To avoid issues like an Out-Of-Memory condition or similarly preventable failure, head nodes should generally not participate in the computations executing on the compute cluster. As a head node plays an important management role, its failure, although rare, has the potential to impact significantly more of the cluster than the failure of individual compute nodes. One common strategy for reducing the impact of a head node failure is to employ multiple head nodes in the cluster. See Managing Multiple Head Nodes for details.

etcd Database Exceeds Size Limit#

The etcd database has a hard limit of 2GB. If exceeded, then all scyld-* commands fail and /var/log/clusterware/api_error_log will commonly grow in size as each node's incoming status message cannot be serviced. The ClusterWare api_error_log may also contain the following text:

etcdserver: mvcc: database space exceeded

Normally a head node thread executes in the background that triggers the discarding of database history (called compaction) and triggers database defragmentation (called defrag) if that is deemed necessary. In the rare event that this thread stops executing, then the etcd database grows until its size limit is reached.

This problem can solved with manual intervention by an administrator. Determine if the etcd database really does exceed its limit. For example:

[admin@head1]$ sudo du -hs /opt/scyld/clusterware-etcd/
2.1G    /opt/scyld/clusterware-etcd

shows a size larger than 2GB, so you can proceed with the manual intervention.

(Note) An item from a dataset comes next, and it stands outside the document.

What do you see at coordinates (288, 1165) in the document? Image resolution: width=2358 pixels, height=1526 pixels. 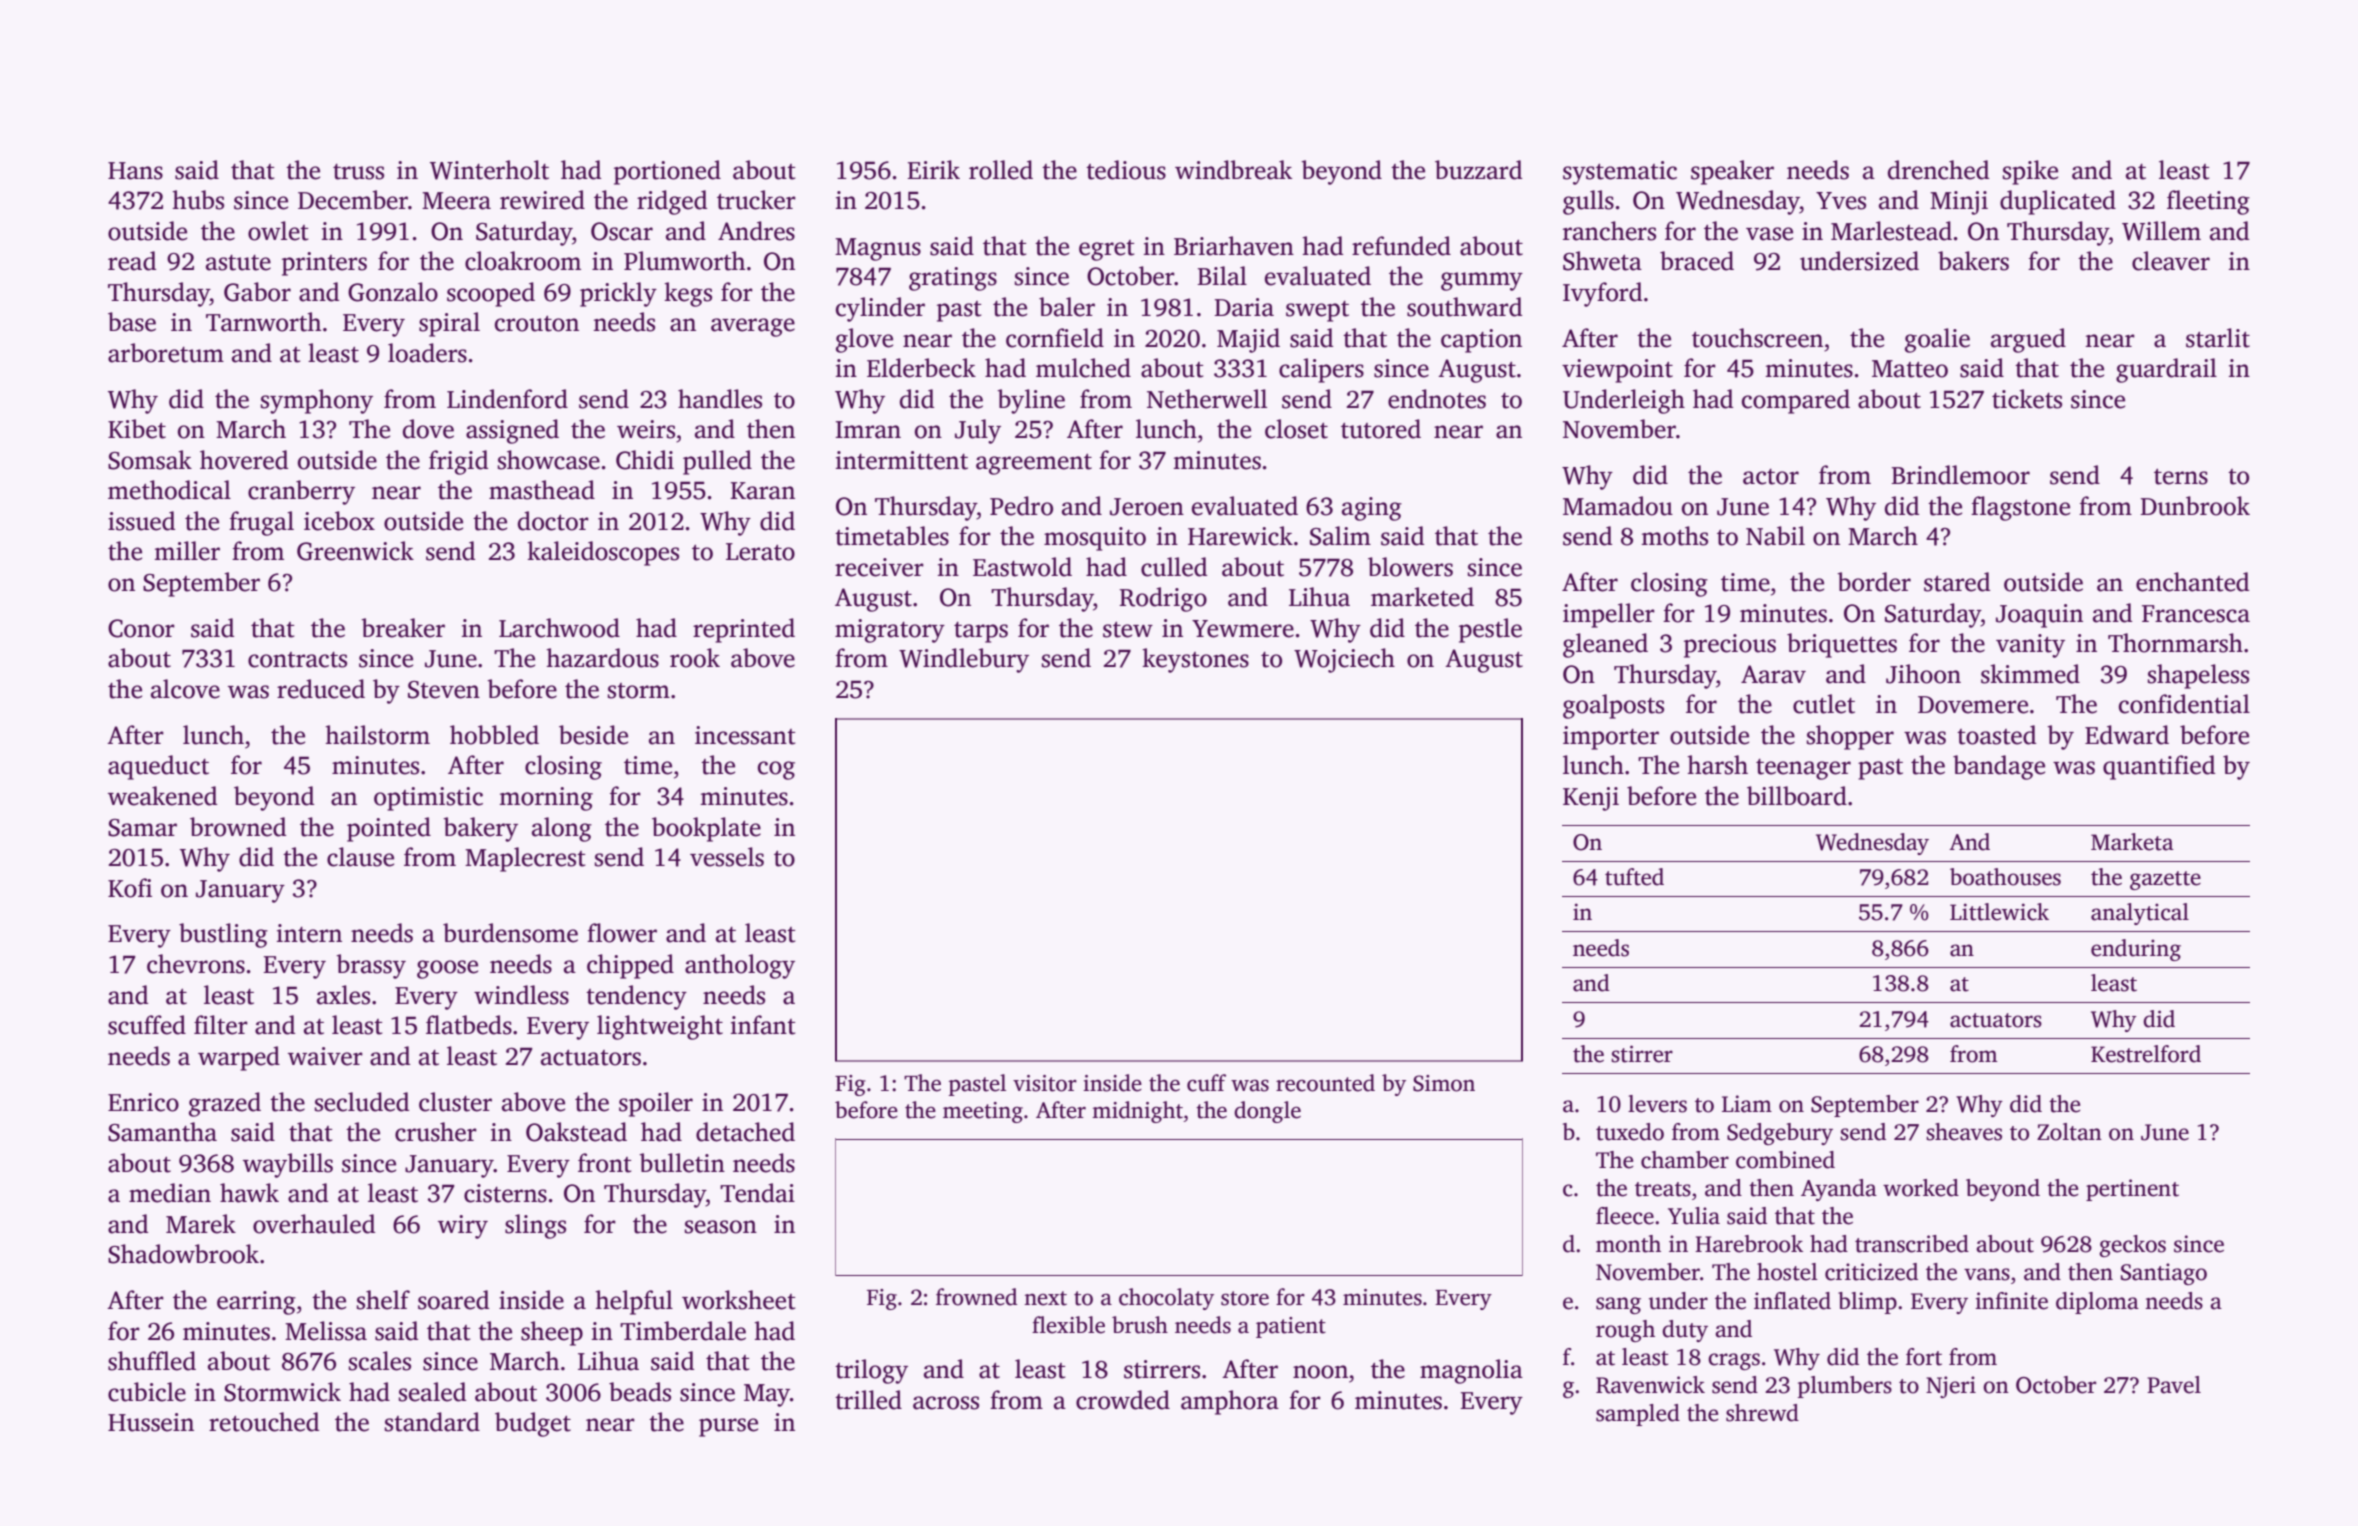 I see `waybills` at bounding box center [288, 1165].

First determine the current database revision. For example:

[admin@head1]$ sudo /opt/scyld/clusterware-etcd/bin/etcdctl get --write-out=json does_not_exist
{"header":{"cluster_id":9938544529041691203,"member_id":10295069852257988966,"revision":4752785,"raft_term":7}}

Subtract two or three thousand from the revision value 4752785 and compact to that new value:

[admin@head1]$ sudo /opt/scyld/clusterware-etcd/bin/etcdctl compaction 4750000
compacted revision 4750000

and trigger a defragmentation to reclaim space:

[admin@head1]$ sudo /opt/scyld/clusterware-etcd/bin/etcdctl defrag
Finished defragmenting etcd member[http://localhost:52379]

Then clear the alarm and reload the clusterware service:

[admin@head1]$ sudo /opt/scyld/clusterware-etcd/bin/etcdctl alarm disarm
[admin@head1]$ sudo systemctl reload clusterware

This restarts the head node thread that executes in the background and checks the etcd database size. Everything should now function normally.